### Work order
Tally every line in the data that has the word "bottom" and report only the total.

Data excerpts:
○ ○ ○ ○
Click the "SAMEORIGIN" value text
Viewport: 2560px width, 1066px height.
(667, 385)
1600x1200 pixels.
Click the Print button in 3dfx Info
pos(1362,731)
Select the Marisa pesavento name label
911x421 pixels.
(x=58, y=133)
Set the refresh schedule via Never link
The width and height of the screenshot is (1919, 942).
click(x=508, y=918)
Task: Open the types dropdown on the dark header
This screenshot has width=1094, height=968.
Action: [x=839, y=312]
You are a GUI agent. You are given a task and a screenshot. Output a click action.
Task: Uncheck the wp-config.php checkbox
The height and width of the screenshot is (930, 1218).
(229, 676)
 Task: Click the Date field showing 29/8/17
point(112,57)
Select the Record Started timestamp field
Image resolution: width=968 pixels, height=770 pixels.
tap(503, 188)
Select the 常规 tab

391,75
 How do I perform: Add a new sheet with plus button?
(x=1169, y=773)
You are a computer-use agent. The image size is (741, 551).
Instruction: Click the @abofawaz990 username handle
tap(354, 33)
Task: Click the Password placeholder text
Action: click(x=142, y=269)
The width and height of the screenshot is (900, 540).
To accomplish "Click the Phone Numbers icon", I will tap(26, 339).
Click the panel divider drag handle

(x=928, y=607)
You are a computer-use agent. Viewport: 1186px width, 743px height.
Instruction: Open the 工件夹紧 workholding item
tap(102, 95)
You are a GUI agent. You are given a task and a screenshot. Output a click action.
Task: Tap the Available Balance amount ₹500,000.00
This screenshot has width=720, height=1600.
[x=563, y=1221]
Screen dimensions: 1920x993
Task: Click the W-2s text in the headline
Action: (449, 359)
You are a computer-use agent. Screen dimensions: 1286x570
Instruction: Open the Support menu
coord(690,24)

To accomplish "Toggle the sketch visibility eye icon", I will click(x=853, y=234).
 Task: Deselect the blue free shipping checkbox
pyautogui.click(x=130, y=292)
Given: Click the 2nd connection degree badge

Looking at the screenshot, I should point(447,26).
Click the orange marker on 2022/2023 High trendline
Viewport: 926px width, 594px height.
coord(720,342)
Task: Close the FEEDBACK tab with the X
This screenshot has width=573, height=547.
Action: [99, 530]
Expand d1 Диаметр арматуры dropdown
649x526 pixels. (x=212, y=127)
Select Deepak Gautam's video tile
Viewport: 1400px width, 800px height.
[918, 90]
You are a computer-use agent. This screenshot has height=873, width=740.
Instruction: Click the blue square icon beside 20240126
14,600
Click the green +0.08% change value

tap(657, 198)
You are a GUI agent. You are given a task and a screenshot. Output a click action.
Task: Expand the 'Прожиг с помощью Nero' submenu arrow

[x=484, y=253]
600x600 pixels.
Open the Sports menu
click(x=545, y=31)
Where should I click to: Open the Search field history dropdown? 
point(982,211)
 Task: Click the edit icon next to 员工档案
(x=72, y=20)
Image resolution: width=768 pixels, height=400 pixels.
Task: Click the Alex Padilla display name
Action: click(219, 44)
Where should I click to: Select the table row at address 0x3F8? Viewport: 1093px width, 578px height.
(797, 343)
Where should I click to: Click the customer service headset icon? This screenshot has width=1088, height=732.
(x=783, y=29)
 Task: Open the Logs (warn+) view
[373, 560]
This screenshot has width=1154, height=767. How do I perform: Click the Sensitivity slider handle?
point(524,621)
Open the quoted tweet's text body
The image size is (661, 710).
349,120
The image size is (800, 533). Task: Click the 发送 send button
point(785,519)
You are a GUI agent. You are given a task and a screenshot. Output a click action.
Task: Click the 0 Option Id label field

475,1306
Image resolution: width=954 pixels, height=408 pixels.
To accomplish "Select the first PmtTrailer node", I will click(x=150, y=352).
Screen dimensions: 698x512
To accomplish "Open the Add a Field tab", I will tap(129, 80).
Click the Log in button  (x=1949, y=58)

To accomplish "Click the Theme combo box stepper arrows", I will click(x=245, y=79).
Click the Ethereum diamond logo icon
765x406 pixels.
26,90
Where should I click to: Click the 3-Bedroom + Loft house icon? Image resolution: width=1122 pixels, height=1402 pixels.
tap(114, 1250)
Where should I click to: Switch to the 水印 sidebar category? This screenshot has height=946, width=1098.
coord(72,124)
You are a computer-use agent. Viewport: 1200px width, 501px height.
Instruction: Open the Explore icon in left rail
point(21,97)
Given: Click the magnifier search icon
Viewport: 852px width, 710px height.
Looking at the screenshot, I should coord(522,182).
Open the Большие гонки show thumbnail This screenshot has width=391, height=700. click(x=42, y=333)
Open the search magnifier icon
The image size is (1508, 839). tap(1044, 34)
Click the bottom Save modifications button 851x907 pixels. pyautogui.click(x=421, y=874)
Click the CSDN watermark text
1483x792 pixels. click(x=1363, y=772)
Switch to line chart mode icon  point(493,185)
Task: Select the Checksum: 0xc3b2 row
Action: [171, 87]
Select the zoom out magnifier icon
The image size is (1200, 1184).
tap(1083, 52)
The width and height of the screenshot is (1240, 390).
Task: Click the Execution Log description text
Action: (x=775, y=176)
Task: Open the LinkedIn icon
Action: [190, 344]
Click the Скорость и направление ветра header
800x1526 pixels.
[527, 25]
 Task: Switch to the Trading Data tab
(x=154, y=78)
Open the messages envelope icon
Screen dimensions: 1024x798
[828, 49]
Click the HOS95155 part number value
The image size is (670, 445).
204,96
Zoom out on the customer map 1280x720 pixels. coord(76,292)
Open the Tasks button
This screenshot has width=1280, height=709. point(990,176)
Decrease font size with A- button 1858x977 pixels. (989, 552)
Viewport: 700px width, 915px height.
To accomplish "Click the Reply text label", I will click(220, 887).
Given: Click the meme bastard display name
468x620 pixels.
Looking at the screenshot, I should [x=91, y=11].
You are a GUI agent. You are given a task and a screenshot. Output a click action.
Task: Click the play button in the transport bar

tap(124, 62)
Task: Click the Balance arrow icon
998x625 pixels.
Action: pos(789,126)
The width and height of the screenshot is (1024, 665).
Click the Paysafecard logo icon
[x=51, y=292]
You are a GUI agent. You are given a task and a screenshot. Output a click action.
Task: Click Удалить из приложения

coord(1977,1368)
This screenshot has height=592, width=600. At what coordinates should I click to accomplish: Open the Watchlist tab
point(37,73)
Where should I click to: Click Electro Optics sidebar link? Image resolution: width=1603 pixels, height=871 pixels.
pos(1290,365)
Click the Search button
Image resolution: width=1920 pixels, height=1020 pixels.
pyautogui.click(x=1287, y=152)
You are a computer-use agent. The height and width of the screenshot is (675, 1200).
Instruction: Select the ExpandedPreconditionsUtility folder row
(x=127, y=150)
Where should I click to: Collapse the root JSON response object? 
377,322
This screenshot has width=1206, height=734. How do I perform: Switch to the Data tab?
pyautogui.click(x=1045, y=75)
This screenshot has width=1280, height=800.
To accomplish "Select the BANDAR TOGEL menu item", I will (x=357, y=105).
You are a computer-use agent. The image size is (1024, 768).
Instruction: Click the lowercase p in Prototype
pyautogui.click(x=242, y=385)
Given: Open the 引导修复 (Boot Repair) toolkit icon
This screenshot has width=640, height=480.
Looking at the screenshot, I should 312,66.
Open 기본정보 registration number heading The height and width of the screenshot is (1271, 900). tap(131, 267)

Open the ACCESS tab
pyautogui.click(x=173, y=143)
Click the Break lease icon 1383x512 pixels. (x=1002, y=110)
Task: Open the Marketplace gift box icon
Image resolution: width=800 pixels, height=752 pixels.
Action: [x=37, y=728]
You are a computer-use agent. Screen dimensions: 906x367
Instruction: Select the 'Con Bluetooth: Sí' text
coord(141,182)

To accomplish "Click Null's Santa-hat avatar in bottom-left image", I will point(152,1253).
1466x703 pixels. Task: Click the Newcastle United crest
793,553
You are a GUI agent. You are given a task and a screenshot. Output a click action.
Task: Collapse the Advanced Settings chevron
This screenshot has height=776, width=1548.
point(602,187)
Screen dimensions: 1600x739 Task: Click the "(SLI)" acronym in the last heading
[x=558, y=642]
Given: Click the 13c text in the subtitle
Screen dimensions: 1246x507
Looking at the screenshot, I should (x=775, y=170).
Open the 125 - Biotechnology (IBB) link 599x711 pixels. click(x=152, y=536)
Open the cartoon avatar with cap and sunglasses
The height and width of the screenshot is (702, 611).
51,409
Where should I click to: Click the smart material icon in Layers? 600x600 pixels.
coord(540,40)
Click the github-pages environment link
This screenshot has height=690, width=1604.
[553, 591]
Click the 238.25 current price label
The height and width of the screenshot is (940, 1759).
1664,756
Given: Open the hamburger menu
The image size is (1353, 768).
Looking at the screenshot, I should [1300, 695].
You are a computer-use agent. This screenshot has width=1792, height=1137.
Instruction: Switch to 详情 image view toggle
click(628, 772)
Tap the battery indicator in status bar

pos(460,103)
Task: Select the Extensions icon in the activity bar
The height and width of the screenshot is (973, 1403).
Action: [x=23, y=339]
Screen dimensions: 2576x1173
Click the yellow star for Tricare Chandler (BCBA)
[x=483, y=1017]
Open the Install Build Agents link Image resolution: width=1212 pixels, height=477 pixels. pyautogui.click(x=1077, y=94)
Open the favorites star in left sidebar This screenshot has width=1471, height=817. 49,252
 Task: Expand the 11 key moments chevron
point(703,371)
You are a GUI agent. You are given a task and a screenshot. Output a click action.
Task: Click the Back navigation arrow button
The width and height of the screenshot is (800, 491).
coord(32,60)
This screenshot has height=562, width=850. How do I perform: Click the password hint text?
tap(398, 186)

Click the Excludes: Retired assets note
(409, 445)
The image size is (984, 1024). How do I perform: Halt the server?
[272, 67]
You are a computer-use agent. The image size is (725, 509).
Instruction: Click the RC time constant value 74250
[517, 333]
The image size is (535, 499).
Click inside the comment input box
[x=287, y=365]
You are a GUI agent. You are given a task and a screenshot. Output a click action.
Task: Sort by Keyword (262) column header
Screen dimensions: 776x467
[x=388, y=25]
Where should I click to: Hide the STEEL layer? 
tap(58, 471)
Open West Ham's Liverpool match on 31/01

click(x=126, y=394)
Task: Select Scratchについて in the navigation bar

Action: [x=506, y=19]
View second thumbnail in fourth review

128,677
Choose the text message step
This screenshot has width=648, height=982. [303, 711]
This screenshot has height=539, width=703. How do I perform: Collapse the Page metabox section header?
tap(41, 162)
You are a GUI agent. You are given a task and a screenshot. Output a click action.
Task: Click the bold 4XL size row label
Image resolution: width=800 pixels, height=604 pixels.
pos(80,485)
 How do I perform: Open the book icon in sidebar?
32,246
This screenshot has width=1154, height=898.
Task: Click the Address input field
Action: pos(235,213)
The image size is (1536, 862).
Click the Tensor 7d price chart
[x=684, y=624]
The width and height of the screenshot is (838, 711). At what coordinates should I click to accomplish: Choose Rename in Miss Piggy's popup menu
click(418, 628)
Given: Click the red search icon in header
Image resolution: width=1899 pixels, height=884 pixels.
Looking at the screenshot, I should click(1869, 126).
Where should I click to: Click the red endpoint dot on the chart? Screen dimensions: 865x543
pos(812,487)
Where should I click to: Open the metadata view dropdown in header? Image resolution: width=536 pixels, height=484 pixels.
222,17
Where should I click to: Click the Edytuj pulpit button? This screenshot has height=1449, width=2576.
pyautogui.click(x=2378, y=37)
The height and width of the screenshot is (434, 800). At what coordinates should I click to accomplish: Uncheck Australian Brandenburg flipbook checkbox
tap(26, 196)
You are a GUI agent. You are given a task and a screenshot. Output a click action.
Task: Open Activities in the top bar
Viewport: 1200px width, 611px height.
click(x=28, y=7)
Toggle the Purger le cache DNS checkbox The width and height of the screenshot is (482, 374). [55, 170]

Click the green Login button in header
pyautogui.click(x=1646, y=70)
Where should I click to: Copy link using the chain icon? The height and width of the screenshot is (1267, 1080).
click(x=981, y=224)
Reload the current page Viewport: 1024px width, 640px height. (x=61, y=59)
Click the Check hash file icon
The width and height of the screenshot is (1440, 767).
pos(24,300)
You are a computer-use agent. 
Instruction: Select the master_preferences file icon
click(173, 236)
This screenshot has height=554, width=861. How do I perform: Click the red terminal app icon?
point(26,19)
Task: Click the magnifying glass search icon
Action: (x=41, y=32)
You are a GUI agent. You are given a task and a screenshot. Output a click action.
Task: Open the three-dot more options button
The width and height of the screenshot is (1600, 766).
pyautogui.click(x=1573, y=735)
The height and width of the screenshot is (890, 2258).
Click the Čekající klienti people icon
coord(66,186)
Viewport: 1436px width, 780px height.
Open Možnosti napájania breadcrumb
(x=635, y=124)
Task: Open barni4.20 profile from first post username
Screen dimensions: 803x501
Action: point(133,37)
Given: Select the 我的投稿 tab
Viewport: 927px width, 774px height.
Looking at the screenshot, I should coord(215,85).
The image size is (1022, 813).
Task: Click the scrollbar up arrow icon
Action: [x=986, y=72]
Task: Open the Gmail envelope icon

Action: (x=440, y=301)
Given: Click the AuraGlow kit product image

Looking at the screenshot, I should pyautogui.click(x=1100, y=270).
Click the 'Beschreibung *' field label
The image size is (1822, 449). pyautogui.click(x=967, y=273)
○ ○ ○ ○
### Expected answer
2